Count the lines in the items below that contain the string "link" with matching case, and give only that number.

═══ INPUT FOR THIS TASK ═══

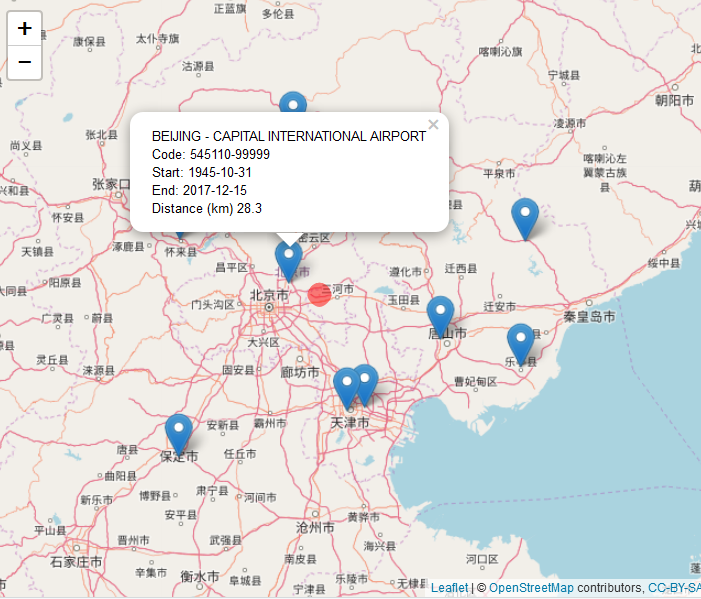
Task: Click the marker beneath the popup pointer
Action: pyautogui.click(x=289, y=260)
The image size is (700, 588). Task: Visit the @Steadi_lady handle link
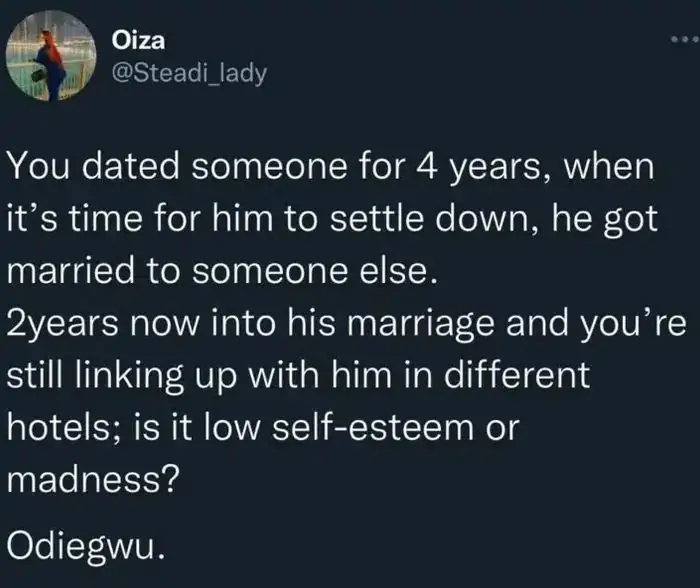click(x=188, y=74)
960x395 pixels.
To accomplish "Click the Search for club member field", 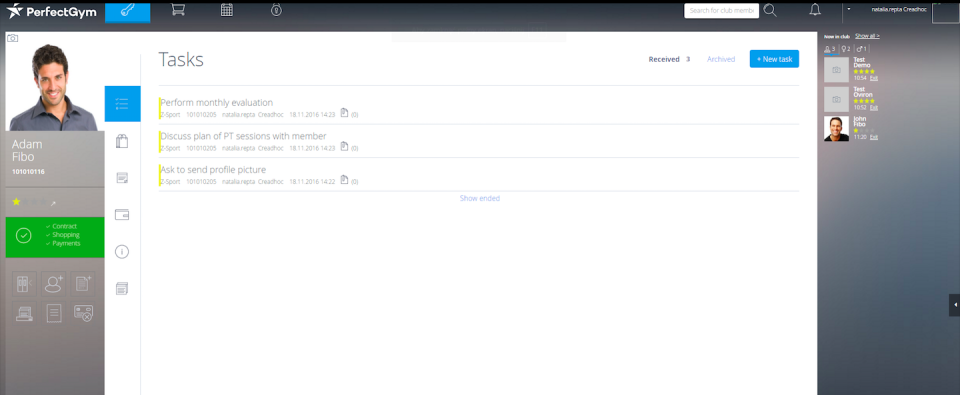I will pyautogui.click(x=721, y=10).
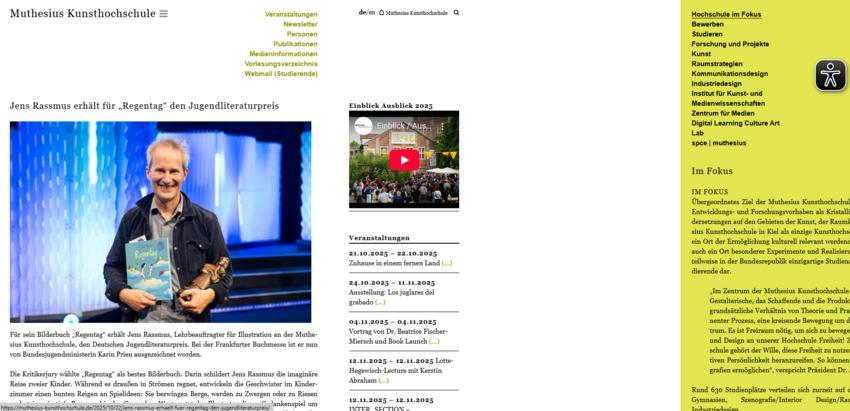
Task: Click the channel avatar on the video
Action: pyautogui.click(x=363, y=125)

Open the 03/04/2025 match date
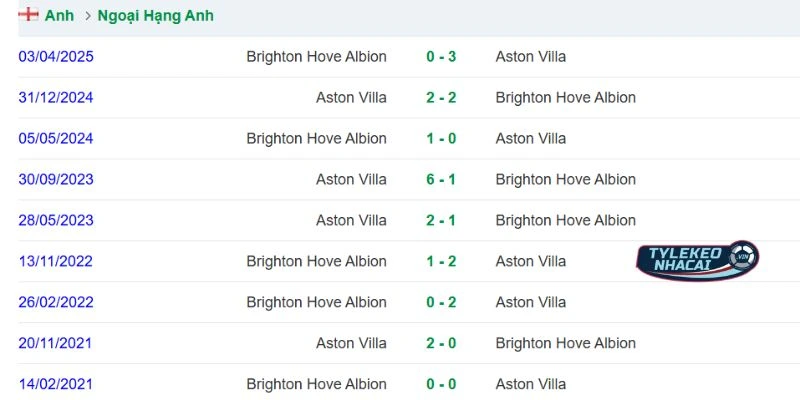tap(56, 57)
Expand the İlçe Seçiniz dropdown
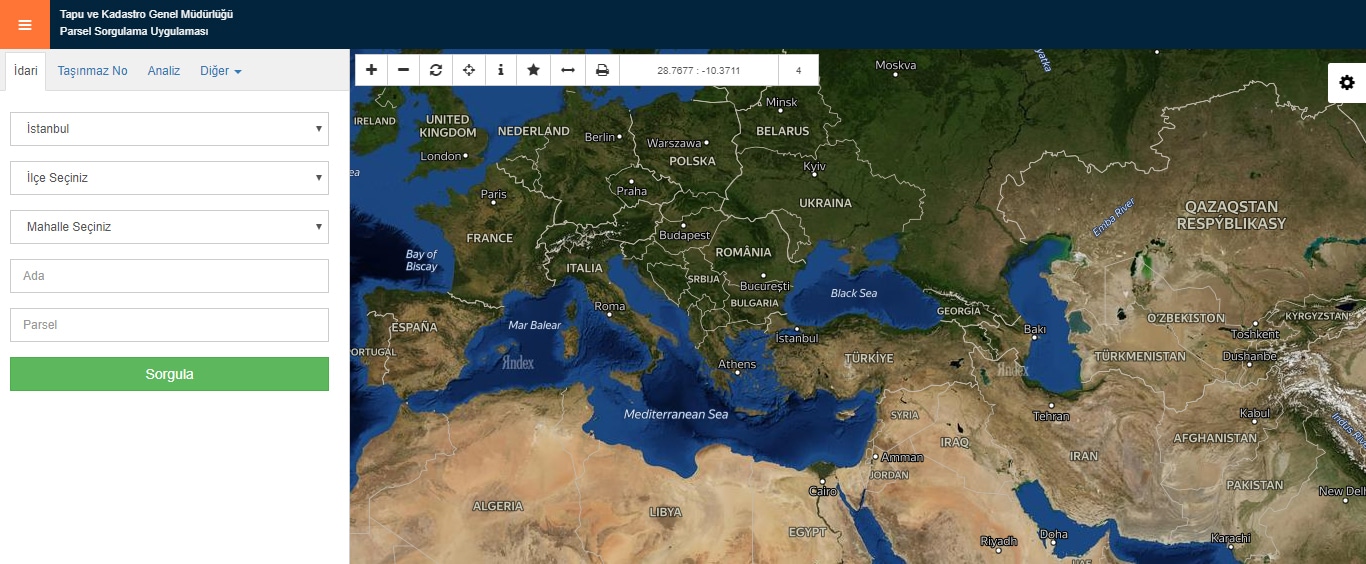Screen dimensions: 1366x564 (169, 178)
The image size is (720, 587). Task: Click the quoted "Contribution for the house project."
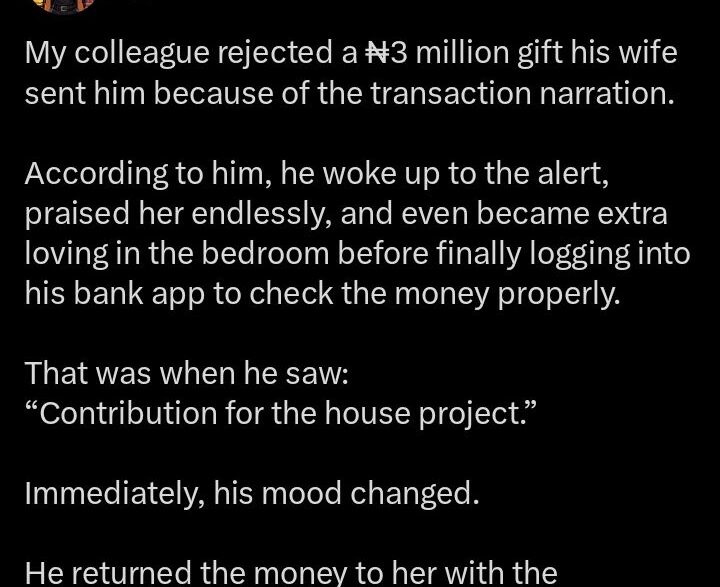[x=281, y=413]
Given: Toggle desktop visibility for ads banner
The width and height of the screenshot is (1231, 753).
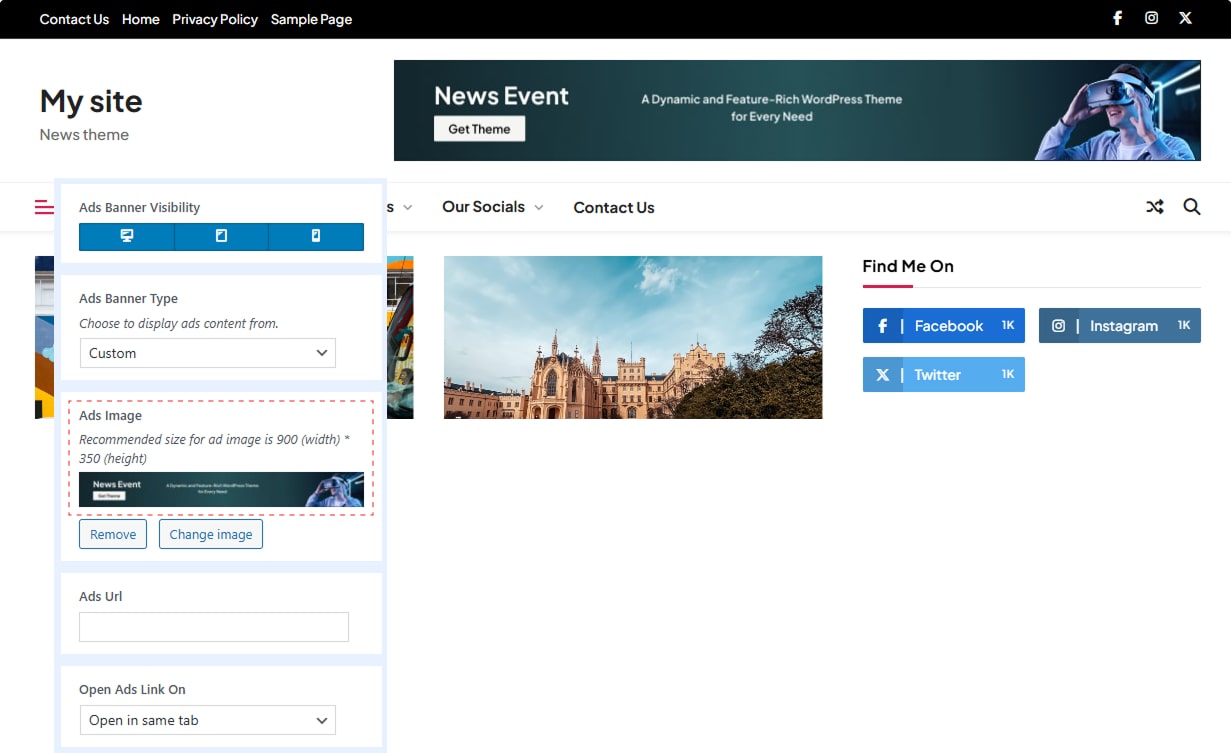Looking at the screenshot, I should (127, 236).
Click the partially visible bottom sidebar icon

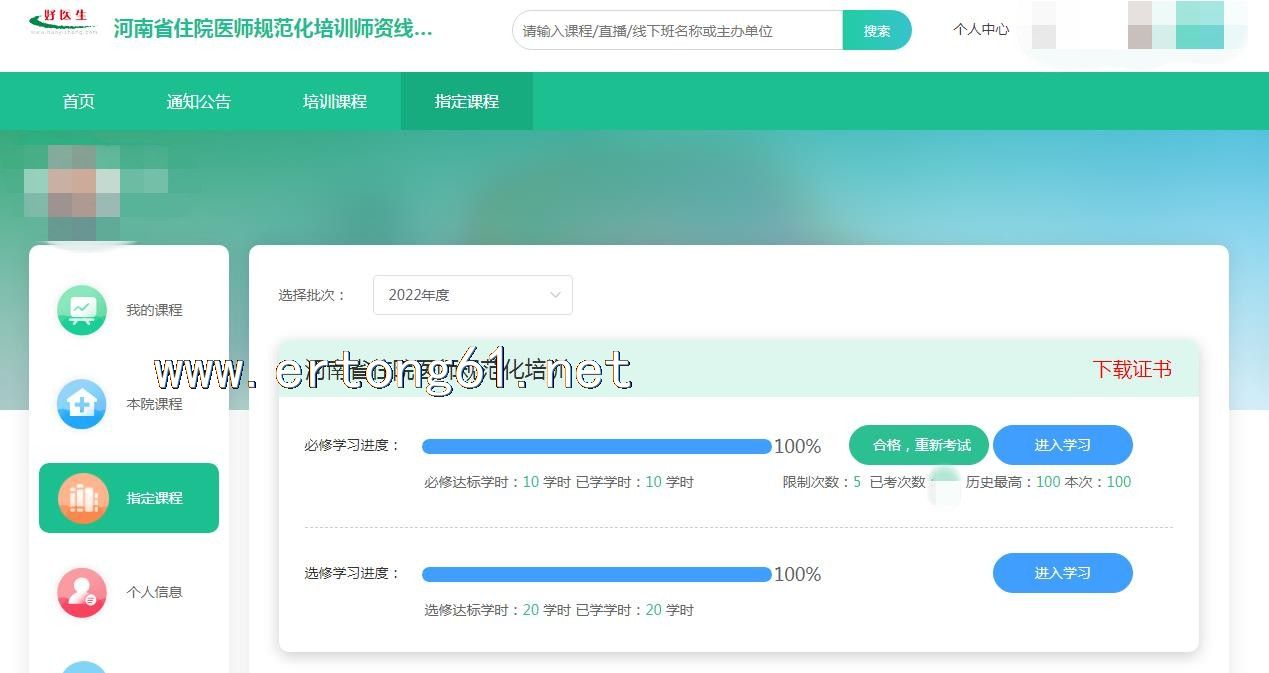point(82,667)
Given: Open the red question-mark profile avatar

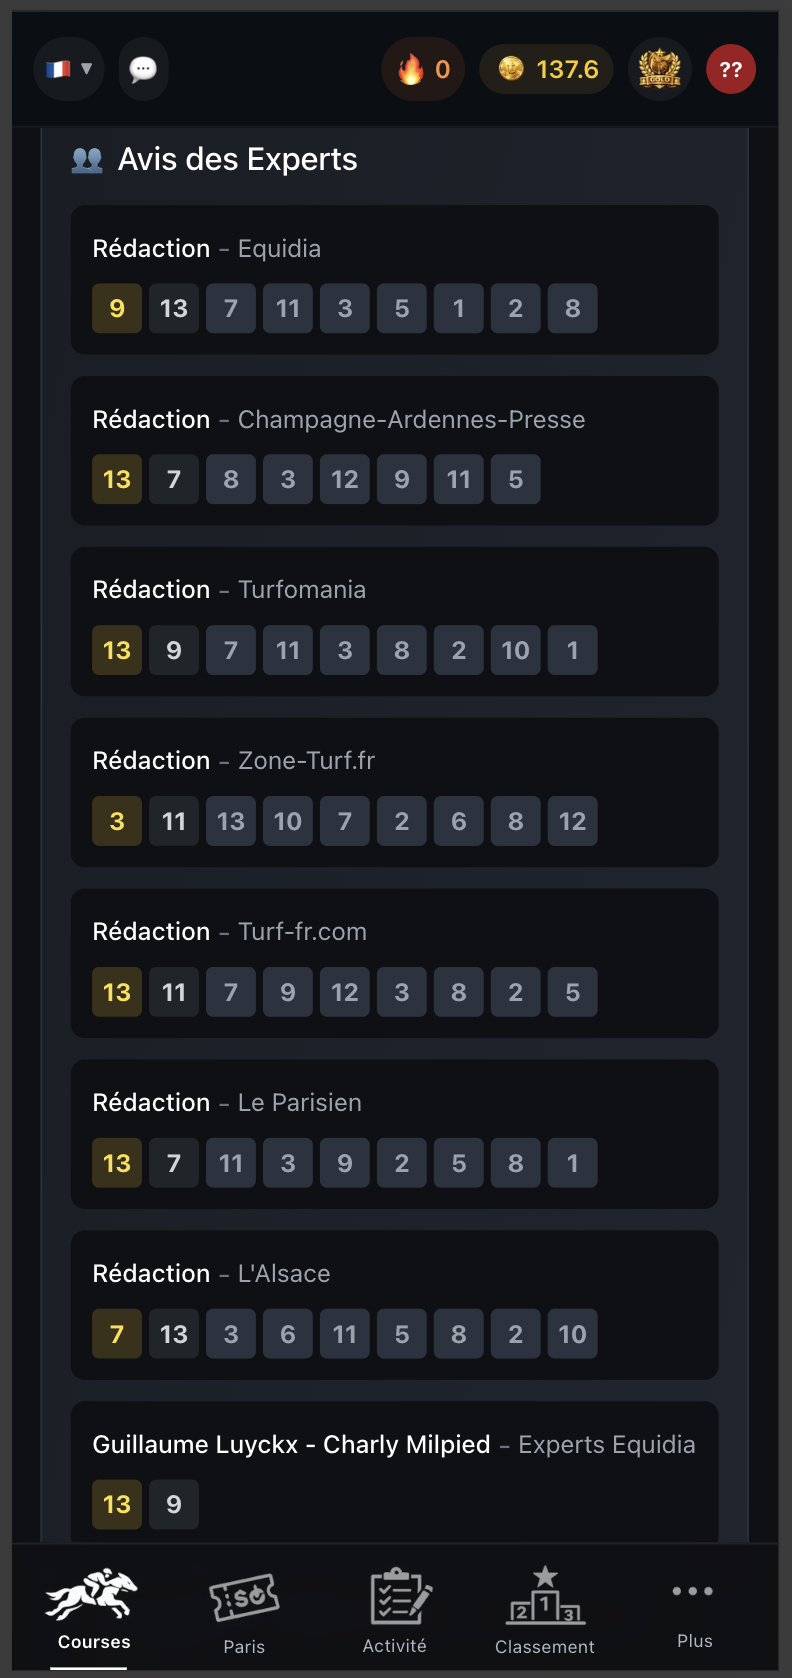Looking at the screenshot, I should point(731,69).
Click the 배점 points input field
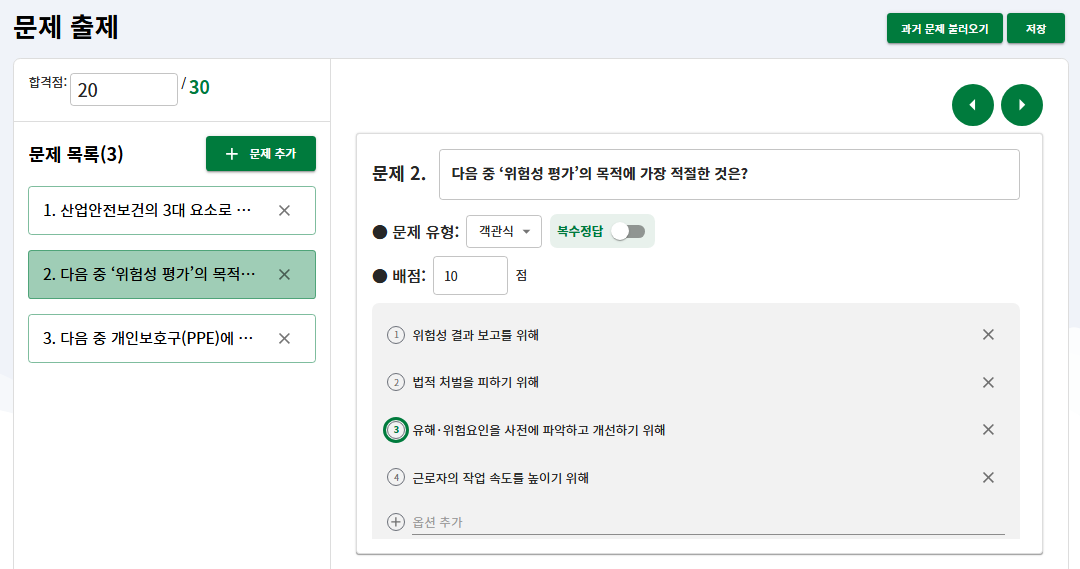Image resolution: width=1080 pixels, height=569 pixels. pos(470,276)
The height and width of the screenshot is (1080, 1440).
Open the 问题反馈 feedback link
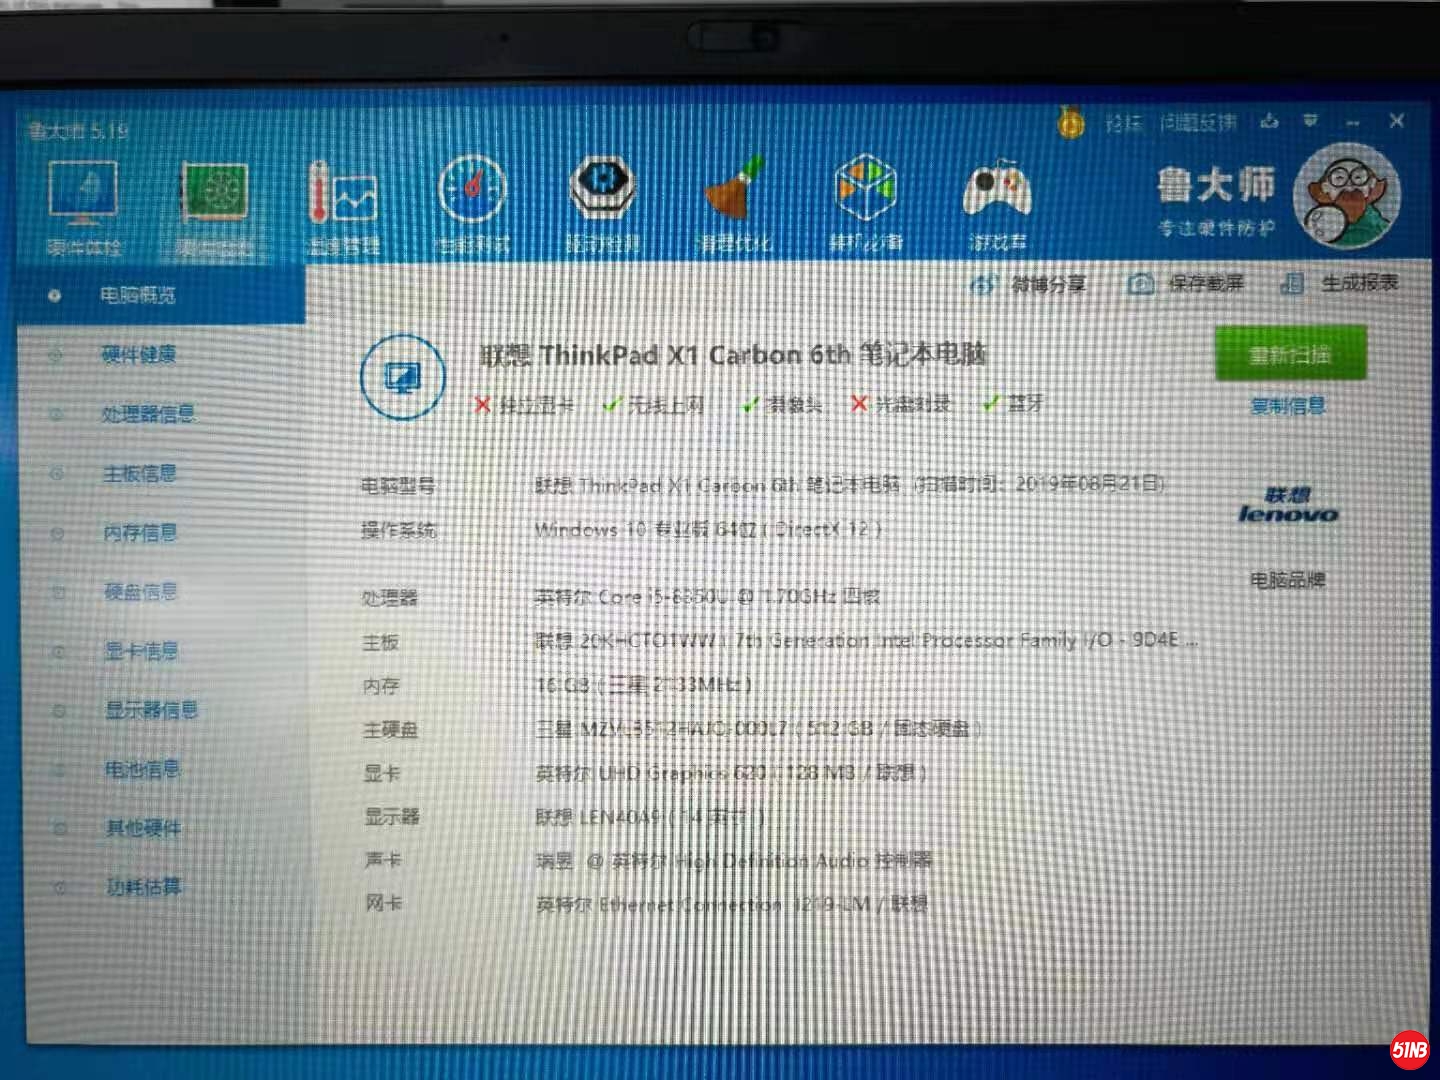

═══

■ **RESULT OF THIS TASK**: 2